What technical feedback would you like if any?

What artistic feedback would you like if any?

Any pertinent technical details:

I like the contrasting white and dark elements in this image. You caught a nice moment with the heron looking intently at something, not an uncommon look from a heron.

Hank: Nice to see you here and posting!
This image has a nice feel to it with the soft moody lighting. I studied this for few minutes and one thing kept moving me away from the heron’s eye… That hard line shadow on his neck. I’d look into softening that line and opening up the shadow on the neck and maybe some on the body

I’d been considering things along those lines Keith, and I appreciate the feedback. I’m a little concerned that opening the shadow on the body would reduce the “impact” of the lighted parts, but could only determine that with some play. But good grounds for play, for sure!

To elaborate on the Venice rookery a bit, be prepared for a shock if you arrive midday. It’s a small island in the middle of a pond virtually “downtown” in Venice. Most birds fly out for the day, and with the harsh light and shadows and lack of action it’s a virtual bust. Arrive before sunrise or remain until darkness however, and the place is pure magic with great light and great birds. Due to the distance from shore to the island, longer lenses are a boon not only for closeups, but also for cropping out surrounding buildings and power lines. My 200-500 spent most of it’s time on 500, and I was even happier with the addition of a 1.4x TC. January and February are key months for breeding displays, with March/April best for feeding young.

I like the mood in this, Hank.

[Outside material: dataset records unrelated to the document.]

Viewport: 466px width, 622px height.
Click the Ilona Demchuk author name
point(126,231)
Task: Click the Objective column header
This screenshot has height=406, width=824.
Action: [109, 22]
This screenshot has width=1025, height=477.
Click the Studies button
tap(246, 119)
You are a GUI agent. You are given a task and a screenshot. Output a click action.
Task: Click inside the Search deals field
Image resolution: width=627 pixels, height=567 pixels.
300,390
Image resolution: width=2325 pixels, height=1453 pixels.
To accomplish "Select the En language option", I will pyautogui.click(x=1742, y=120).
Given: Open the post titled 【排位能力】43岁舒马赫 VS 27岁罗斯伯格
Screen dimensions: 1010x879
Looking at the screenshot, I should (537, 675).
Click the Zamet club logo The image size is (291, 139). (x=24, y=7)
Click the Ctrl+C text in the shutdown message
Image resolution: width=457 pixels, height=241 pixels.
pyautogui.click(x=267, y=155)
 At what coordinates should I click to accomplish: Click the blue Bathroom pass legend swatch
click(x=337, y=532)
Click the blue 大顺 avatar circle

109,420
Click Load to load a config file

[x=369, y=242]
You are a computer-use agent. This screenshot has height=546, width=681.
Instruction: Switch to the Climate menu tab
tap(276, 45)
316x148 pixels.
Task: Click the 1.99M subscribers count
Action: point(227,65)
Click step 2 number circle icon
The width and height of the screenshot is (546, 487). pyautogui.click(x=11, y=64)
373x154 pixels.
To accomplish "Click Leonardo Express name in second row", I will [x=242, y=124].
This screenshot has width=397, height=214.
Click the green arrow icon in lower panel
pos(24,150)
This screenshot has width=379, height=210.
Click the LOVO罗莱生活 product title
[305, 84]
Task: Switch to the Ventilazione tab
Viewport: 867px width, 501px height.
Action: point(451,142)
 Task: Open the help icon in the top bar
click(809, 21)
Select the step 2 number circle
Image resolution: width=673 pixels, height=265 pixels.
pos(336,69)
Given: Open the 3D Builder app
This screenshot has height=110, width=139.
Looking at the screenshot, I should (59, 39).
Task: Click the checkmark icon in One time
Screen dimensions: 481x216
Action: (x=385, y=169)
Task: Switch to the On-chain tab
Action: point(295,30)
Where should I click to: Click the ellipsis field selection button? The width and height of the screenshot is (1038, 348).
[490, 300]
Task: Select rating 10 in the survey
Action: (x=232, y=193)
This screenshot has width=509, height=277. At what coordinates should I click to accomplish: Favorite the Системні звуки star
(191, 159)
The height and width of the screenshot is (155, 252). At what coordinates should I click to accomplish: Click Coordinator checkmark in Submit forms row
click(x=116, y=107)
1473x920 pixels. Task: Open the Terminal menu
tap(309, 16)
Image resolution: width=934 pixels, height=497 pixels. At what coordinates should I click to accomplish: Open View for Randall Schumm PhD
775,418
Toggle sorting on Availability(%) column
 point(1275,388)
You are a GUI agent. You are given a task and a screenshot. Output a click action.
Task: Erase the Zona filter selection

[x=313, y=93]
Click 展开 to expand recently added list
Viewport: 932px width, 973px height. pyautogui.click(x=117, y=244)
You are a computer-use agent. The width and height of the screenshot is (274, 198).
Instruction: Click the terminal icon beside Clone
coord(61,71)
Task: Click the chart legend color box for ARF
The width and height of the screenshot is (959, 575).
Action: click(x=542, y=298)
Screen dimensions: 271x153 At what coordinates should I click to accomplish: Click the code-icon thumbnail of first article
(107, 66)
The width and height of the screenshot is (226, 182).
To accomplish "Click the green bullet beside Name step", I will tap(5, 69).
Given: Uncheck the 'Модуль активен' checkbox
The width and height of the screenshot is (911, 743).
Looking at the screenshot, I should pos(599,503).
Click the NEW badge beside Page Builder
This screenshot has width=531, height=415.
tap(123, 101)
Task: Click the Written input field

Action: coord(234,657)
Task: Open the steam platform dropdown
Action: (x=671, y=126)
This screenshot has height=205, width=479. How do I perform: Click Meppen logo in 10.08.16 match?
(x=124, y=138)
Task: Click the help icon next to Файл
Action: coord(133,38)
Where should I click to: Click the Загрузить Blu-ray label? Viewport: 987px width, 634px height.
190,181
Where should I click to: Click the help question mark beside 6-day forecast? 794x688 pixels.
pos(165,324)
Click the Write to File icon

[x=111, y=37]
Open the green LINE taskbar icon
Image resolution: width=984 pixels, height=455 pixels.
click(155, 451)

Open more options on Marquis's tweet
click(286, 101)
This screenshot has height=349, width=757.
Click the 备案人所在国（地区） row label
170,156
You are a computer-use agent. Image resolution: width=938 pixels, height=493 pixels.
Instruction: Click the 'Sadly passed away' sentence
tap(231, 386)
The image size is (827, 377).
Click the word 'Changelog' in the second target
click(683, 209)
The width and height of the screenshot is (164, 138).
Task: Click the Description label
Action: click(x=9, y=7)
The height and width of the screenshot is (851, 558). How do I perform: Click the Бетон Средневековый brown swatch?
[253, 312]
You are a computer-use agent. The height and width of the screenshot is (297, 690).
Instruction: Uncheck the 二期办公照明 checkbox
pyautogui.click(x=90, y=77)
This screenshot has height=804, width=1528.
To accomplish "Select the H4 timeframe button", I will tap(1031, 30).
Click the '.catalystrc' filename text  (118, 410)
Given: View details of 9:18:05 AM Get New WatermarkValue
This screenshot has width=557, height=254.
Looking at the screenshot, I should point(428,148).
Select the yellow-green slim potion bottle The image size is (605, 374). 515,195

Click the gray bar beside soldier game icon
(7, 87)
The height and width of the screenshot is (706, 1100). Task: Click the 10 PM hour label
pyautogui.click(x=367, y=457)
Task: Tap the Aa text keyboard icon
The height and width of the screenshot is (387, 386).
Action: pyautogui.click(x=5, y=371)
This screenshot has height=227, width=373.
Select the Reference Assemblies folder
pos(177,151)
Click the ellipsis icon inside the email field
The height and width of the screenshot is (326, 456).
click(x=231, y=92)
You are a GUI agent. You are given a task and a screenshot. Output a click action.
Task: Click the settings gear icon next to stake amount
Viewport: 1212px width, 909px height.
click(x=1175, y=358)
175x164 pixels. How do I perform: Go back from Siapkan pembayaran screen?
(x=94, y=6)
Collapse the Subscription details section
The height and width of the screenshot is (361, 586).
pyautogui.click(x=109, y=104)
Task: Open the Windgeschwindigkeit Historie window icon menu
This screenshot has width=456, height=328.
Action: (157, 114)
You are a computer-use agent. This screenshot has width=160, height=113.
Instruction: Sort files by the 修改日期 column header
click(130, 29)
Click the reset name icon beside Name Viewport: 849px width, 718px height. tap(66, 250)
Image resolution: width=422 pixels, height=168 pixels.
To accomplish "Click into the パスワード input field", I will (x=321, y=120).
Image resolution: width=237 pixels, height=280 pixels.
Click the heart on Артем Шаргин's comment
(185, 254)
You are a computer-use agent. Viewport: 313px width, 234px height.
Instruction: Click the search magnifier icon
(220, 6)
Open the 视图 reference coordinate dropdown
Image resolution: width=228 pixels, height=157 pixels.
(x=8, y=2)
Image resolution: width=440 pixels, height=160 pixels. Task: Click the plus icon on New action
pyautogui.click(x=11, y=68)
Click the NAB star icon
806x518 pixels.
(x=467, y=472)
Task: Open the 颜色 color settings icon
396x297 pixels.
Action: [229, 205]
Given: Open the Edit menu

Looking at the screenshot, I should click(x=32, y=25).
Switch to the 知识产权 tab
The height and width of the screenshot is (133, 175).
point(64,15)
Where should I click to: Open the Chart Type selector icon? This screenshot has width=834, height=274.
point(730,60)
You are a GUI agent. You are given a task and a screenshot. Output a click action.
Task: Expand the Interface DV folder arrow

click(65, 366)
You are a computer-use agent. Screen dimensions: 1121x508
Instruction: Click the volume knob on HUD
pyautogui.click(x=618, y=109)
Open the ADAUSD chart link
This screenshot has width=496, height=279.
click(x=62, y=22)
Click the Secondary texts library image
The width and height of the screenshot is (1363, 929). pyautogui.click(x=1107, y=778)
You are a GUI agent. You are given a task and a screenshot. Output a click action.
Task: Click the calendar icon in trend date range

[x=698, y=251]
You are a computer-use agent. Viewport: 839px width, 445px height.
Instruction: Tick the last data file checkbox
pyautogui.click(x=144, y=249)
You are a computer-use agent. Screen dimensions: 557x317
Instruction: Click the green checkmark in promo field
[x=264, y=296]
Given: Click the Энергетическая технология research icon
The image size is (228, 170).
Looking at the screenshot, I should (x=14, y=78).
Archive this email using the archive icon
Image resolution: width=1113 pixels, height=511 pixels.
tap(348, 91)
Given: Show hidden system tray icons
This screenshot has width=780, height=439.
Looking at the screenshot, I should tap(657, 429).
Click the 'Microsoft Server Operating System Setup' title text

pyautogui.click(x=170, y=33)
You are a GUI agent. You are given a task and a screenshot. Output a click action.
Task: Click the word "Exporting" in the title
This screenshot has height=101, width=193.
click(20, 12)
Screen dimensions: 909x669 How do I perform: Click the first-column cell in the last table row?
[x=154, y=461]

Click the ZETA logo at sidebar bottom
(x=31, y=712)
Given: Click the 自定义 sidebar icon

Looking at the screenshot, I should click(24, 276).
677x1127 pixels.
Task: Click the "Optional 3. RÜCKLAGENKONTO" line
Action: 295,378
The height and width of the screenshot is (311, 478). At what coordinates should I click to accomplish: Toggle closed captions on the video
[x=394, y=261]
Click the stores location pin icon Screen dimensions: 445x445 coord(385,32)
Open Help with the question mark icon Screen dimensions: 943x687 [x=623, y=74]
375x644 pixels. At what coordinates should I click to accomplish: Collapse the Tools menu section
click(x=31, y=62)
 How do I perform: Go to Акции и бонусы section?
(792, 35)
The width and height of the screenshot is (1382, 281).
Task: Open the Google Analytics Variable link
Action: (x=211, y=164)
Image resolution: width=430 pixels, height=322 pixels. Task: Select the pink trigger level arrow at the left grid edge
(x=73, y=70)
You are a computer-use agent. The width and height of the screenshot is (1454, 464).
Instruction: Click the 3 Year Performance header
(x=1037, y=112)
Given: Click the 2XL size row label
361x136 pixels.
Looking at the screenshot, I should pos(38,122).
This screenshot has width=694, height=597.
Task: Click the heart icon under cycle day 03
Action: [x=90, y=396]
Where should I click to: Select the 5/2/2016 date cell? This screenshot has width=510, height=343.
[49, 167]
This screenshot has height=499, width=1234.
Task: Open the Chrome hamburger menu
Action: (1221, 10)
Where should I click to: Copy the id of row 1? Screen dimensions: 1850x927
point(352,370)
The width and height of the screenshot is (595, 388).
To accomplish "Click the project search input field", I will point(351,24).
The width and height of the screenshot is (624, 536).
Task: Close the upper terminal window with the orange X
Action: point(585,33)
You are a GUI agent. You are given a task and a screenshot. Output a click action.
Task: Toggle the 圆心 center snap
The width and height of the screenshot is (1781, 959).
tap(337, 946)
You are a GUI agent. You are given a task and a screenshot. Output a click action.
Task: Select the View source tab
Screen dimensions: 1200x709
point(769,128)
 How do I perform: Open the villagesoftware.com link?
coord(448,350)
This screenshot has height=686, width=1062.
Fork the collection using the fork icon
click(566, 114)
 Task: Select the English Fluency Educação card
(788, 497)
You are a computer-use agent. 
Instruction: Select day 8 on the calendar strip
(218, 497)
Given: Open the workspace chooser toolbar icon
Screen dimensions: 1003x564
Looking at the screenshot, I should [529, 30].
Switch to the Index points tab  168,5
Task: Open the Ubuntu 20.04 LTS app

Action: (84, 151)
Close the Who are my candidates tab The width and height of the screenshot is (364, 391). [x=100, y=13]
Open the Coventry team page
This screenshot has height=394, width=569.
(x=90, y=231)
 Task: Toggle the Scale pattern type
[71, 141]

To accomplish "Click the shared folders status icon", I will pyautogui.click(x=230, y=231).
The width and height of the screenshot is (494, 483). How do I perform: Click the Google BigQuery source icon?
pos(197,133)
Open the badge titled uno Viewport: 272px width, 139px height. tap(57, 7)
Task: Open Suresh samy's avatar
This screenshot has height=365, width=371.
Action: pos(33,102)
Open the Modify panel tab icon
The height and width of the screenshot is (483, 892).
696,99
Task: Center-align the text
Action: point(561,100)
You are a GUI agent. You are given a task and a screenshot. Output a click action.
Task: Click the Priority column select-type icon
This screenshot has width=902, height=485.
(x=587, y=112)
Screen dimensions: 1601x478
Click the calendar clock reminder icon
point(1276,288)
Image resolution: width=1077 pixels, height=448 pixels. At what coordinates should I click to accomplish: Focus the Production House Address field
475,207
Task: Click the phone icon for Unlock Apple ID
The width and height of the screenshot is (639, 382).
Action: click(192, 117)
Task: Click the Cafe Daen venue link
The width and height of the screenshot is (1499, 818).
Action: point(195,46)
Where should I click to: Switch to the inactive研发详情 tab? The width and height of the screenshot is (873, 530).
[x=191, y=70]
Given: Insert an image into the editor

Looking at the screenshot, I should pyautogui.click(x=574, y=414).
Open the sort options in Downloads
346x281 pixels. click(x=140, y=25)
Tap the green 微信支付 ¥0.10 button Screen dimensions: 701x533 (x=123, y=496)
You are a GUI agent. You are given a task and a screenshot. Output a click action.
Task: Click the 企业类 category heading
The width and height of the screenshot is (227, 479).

The hard line doesn’t bother me too much and I like the darkness of the body. I notice that the shadow line seems to fall on the neck, so you might tansition in that area and leave the body alone. A very cool image.

Thanks Dennis,

I have to confess that you “busted” me . Old habits die hard, and mostly I’m not shooting for fine art prints. In my career I usually composed for text or graphic overlays. As I shot this I couldn’t help picturing it on a page with text or graphics in the lower left. Another habit is to compose the same subject both horizontally and vertically with space along the bottom or top for layouts.

This would work very well as a cover or other image with text on it, Hank, but I like it as art.

Thanks Dennis! That’s the way I see it too. Funny thing is, we have many fine paintings on our walls, but almost no photos. Negotiations are under way with my wife!

Hi Hank,
I really do like the mood you captured in this. It makes me feel as if the heron has on a cape and is ready to pull it over his head. I do agree with Keith’s suggestion but also see your point and the decision you made. What if you could just lesson the harshness of the shadow line making it more a a gradient change instead of brining up the shadows of the entire image?

"What if you could just lesson the harshness of the shadow line making it more a a gradient change…"

Along the lines of the shadow under its beak? That’s a growing good thought in my mind. Thanks for helping point that out.